Material for this exercise

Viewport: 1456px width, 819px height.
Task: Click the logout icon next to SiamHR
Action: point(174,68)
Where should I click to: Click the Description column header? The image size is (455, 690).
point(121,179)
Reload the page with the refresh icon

--

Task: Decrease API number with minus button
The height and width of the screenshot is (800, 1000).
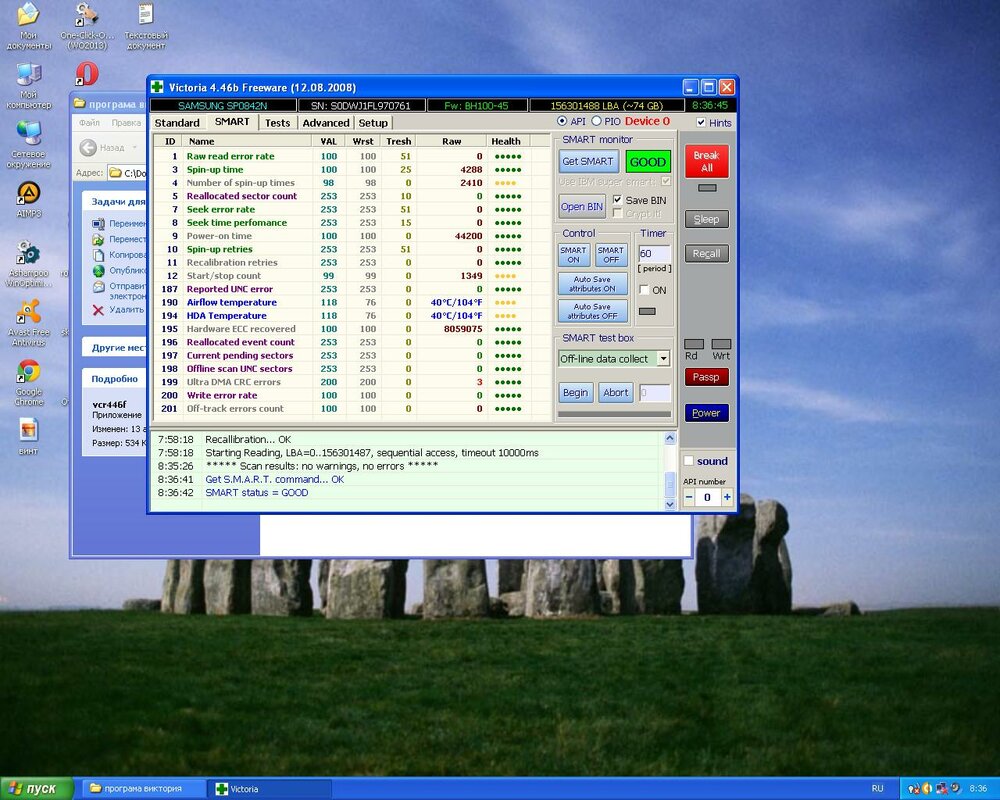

==

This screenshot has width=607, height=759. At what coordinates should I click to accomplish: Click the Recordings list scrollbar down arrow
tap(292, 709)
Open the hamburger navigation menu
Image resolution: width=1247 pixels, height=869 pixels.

What to produce
Retype exactly the lines of the data above that fall between the line with "Where should I" and the line with "Reload the page with the refresh icon", inclusive, and add nothing.

Answer to the exercise
Where should I click to: Click the Description column header? The image size is (455, 690).
point(121,179)
Reload the page with the refresh icon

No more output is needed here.